Les manifestants, dont beaucoup font partie de groupes laïques et de gauche, ont pu s’approcher du palais après avoir coupé les barbelés installés à quelques centaines de mètres de là. La police anti-émeutes a fait usage de gaz lacrymogène pour tenter de les disperser, sans succès, et a battu en retraite.
Le président Mohamed Morsi a quitté le palais présidentiel sous la pression de manifestants qui entourent le palais sur trois côtés.
« Dégage ! », « Le peuple veut la chute du régime », slogans phare de la révolte qui a renversé Hosni Moubarak début 2011, ont scandé les protestataires, dont certains cognaient sur des lampadaires. Beaucoup, agitant des drapeaux égyptiens, accusent les Frères musulmans, dont M. Morsi est issu, d’avoir « vendu la révolution ».
Ils qualifient les nouveaux pouvoirs que s’est octroyés le président de « dictatoriaux », et manifestent contre un projet de Constitution devant être soumis à référendum dans moins de 15 jours.
L’Egypte vit une profonde crise politique depuis le décret du 22 novembre, par lequel M. Morsi, premier président islamiste du pays, a notamment mis ses décisions et la commission chargée de rédiger la future Constitution à l’abri de tout recours en justice.
Le pouvoir judiciaire, à qui le président a interdit de contester ses décisions, est aussi divisé.
Le Conseil supérieur de la justice, en charge des affaires administratives de la magistrature, a décidé lundi de déléguer des magistrats pour superviser le référendum malgré l’appel au boycott de plusieurs juges, ouvrant la voie à la tenue du scrutin. Les élections doivent en effet être placées sous supervision judiciaire en Egypte.

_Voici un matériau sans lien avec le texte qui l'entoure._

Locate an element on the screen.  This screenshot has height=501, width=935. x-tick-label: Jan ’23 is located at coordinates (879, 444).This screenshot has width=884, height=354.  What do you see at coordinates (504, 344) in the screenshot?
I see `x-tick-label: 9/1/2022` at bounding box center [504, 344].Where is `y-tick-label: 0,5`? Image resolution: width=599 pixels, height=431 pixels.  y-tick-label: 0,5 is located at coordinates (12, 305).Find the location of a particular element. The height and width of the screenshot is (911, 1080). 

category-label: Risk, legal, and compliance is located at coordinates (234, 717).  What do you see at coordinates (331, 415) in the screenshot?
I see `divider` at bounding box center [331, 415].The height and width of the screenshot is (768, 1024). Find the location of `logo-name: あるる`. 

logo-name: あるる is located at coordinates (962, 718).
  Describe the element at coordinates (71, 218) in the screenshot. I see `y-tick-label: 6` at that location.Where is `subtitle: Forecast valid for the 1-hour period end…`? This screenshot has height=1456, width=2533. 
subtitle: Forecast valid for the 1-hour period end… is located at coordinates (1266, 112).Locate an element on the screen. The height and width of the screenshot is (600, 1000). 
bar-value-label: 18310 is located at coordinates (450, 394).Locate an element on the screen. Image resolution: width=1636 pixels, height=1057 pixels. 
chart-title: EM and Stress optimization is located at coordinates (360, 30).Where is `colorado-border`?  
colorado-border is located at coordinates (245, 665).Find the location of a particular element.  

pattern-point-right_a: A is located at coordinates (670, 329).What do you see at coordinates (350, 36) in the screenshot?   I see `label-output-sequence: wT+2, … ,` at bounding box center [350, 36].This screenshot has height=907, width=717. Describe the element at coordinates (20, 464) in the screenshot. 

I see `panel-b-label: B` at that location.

Mais mardi, le Club des juges, un syndicat professionnel en faveur du boycott, a campé sur sa position. « Nous ne pardonnerons pas » aux juges qui superviseront le vote, a lancé son président, Ahmed al-Zind, en affirmant que le nombre de juges opposés à la supervision du référendum dépassait de loin le nombre de ceux y étant favorables.
M. Morsi assure que son décret est « temporaire » et qu’il vise à accélérer les réformes démocratiques et à mettre fin à une tumultueuse période de transition. L’opposition estime qu’il s’engage dans la voie dictatoriale qui a coûté la présidence à Hosni Moubarak, et exige qu’il annule ses décisions.